Task to complete |
Find every line below with the string "chart" and pick it out.

Records provided |

::::

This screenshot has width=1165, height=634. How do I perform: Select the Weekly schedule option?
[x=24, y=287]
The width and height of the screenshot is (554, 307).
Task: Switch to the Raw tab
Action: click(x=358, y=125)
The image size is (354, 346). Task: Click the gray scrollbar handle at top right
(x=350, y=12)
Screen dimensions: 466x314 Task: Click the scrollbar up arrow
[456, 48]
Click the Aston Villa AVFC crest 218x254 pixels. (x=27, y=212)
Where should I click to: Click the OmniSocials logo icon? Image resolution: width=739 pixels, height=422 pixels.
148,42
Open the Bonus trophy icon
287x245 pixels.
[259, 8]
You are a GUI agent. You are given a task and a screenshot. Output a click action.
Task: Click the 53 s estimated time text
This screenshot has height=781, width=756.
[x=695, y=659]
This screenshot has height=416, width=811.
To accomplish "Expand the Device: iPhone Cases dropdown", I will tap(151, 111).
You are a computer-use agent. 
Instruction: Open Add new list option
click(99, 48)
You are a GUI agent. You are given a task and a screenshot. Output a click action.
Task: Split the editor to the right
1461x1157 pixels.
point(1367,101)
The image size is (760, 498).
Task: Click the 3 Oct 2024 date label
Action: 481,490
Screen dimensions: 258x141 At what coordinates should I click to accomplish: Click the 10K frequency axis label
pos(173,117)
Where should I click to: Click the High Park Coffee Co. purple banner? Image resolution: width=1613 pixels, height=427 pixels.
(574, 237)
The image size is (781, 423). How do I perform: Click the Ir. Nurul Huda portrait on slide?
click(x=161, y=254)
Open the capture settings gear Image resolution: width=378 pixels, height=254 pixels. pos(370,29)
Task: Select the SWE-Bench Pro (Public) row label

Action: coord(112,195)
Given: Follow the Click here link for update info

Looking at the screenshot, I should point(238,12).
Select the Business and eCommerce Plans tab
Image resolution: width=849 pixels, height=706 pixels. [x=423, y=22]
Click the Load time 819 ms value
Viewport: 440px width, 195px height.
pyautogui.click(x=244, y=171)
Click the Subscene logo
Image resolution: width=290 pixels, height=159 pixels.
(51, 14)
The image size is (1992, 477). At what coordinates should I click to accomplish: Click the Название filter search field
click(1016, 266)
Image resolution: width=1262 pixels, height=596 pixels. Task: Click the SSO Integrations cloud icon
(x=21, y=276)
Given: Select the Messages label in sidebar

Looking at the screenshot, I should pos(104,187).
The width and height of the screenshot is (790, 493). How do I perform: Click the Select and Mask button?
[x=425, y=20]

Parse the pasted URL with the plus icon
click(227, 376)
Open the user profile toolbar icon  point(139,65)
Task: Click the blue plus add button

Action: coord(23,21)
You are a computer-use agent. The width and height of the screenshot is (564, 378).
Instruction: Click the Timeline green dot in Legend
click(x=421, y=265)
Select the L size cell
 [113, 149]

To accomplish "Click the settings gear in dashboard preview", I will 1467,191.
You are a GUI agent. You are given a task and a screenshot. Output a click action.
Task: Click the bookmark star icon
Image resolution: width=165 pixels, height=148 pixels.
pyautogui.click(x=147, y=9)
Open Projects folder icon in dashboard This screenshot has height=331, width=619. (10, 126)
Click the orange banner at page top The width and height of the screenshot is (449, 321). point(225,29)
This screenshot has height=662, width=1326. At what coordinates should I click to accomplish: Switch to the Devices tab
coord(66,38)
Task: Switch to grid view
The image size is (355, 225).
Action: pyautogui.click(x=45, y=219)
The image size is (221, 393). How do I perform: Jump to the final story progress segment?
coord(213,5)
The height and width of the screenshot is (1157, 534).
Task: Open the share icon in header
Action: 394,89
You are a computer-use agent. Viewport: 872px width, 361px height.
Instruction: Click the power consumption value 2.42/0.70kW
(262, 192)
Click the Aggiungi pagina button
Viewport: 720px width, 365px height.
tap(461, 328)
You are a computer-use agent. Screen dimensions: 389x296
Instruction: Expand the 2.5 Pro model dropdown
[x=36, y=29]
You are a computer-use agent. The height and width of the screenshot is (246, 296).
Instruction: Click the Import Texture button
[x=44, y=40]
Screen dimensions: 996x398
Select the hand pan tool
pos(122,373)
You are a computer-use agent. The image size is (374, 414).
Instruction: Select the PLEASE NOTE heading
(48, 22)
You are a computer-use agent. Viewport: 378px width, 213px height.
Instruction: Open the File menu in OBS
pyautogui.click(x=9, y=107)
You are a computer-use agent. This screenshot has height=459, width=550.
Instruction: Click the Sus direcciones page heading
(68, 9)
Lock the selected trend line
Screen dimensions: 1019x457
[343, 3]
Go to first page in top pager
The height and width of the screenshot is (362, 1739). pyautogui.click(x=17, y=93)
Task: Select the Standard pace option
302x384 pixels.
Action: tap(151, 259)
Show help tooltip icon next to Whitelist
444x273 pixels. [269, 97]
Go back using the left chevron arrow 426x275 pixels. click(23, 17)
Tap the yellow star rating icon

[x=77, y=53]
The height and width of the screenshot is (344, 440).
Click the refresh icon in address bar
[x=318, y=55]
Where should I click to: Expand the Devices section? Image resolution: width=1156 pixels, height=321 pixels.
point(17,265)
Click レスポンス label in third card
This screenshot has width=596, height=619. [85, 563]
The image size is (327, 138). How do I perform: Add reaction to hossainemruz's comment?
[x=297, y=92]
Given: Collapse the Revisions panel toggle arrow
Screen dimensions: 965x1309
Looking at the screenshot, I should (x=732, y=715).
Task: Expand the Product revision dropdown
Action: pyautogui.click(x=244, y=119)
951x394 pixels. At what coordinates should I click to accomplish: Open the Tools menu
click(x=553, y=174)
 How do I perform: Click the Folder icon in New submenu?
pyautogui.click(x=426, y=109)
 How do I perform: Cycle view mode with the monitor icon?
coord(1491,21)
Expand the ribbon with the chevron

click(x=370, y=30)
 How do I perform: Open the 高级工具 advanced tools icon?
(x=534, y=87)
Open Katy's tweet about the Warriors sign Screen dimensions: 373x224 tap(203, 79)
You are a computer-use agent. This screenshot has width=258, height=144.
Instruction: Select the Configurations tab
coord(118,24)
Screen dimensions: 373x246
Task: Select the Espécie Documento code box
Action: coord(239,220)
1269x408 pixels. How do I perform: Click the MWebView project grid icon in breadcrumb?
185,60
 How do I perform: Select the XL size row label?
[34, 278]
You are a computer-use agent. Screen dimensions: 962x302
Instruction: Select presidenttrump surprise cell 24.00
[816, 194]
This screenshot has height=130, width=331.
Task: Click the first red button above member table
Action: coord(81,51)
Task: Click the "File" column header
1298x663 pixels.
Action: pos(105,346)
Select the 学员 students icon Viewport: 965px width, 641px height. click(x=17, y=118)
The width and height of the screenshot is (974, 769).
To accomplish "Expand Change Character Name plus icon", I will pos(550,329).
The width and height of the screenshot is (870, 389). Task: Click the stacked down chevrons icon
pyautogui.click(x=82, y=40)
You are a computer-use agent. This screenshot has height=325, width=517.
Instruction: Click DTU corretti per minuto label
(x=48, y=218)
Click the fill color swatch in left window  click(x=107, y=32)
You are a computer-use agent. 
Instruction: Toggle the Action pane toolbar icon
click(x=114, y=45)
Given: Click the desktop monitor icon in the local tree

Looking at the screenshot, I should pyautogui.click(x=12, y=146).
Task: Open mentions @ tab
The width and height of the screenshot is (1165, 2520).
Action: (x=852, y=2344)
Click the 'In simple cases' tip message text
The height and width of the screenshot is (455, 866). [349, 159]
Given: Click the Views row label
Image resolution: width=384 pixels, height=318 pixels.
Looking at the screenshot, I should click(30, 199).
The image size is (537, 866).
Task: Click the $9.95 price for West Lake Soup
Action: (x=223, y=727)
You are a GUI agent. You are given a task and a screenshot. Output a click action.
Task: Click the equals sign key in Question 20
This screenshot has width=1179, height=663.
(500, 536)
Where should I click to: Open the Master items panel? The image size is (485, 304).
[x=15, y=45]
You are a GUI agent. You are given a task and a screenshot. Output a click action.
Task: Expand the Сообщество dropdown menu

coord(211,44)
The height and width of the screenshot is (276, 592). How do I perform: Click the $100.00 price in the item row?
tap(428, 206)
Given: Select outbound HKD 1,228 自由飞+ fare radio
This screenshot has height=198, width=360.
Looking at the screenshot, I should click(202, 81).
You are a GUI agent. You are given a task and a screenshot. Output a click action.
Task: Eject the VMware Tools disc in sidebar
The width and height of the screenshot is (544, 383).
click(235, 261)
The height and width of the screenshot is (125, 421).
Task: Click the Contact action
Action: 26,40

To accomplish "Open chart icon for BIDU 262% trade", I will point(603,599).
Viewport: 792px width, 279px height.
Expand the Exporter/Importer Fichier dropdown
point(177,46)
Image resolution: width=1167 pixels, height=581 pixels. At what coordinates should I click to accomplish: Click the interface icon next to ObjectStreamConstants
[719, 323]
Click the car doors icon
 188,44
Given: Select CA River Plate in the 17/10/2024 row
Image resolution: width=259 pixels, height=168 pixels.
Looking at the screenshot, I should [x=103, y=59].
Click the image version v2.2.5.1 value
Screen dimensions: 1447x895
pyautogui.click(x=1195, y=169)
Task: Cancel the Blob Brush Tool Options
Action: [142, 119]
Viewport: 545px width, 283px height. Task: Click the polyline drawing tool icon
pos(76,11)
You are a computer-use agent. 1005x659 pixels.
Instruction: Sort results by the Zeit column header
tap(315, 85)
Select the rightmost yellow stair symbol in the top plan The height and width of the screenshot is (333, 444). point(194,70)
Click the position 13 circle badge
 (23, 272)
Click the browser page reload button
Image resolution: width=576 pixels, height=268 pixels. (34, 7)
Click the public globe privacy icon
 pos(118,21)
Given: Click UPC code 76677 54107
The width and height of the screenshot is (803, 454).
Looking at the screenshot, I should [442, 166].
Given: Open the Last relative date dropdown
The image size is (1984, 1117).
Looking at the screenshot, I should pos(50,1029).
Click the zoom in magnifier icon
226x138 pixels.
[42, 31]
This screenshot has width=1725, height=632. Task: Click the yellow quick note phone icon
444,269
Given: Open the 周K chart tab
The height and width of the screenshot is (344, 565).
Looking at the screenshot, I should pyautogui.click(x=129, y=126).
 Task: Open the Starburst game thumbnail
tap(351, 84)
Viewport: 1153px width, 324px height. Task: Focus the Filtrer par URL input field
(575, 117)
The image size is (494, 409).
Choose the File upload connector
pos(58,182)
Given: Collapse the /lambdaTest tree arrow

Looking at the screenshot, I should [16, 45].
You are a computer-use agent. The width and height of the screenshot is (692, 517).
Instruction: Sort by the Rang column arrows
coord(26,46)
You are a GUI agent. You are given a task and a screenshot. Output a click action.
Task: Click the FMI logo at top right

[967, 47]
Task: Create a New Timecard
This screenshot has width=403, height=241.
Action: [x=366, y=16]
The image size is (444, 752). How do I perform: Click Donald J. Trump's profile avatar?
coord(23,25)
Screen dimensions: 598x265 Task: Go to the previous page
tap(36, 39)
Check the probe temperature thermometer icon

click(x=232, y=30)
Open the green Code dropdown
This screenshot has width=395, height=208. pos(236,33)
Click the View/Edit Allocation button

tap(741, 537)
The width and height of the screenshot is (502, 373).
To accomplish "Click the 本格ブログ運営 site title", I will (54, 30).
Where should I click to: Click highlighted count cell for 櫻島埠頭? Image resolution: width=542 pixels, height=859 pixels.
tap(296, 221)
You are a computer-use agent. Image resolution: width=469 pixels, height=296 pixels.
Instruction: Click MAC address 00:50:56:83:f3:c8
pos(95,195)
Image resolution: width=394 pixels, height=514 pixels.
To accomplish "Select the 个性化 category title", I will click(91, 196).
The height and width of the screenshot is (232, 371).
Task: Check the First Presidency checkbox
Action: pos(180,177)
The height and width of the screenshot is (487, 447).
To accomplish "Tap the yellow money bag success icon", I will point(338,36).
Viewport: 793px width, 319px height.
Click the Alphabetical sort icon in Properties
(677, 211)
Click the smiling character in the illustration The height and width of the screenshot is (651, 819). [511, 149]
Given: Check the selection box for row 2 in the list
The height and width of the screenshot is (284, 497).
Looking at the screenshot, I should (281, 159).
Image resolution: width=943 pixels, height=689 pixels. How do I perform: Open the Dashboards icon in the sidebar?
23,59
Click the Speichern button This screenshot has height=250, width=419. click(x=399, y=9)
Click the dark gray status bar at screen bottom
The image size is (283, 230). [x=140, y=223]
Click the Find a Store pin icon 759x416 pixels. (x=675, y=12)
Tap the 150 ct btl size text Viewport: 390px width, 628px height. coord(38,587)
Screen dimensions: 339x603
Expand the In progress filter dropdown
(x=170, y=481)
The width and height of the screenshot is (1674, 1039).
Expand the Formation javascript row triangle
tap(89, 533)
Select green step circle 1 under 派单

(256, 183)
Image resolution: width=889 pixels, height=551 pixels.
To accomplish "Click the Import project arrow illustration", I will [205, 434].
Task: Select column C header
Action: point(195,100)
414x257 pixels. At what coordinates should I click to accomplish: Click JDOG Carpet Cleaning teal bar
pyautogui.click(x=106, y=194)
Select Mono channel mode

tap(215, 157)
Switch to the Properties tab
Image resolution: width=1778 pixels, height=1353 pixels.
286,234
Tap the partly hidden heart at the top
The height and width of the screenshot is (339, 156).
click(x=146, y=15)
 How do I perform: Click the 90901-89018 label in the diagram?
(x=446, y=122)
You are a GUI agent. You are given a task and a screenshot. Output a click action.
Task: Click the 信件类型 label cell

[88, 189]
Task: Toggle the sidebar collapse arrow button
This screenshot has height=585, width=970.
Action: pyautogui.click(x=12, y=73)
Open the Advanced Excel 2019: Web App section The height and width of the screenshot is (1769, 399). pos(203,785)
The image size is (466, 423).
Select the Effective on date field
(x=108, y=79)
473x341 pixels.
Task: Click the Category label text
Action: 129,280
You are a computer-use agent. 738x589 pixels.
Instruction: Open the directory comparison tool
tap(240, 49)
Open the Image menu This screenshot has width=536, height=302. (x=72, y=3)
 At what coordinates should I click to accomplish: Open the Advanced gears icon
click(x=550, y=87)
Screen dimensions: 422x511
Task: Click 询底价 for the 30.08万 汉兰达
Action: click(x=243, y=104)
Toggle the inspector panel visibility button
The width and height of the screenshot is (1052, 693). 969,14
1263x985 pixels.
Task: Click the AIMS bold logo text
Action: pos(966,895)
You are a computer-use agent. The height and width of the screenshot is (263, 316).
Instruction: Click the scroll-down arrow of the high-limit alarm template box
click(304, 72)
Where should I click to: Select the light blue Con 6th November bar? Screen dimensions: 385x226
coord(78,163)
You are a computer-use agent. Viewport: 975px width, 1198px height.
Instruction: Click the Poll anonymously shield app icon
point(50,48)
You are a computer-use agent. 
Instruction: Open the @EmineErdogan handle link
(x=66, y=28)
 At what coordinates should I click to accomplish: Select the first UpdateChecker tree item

::::

Result for this task |
To accomplish "Open chart icon for BIDU 262% trade", I will point(603,599).
Given: Open the 周K chart tab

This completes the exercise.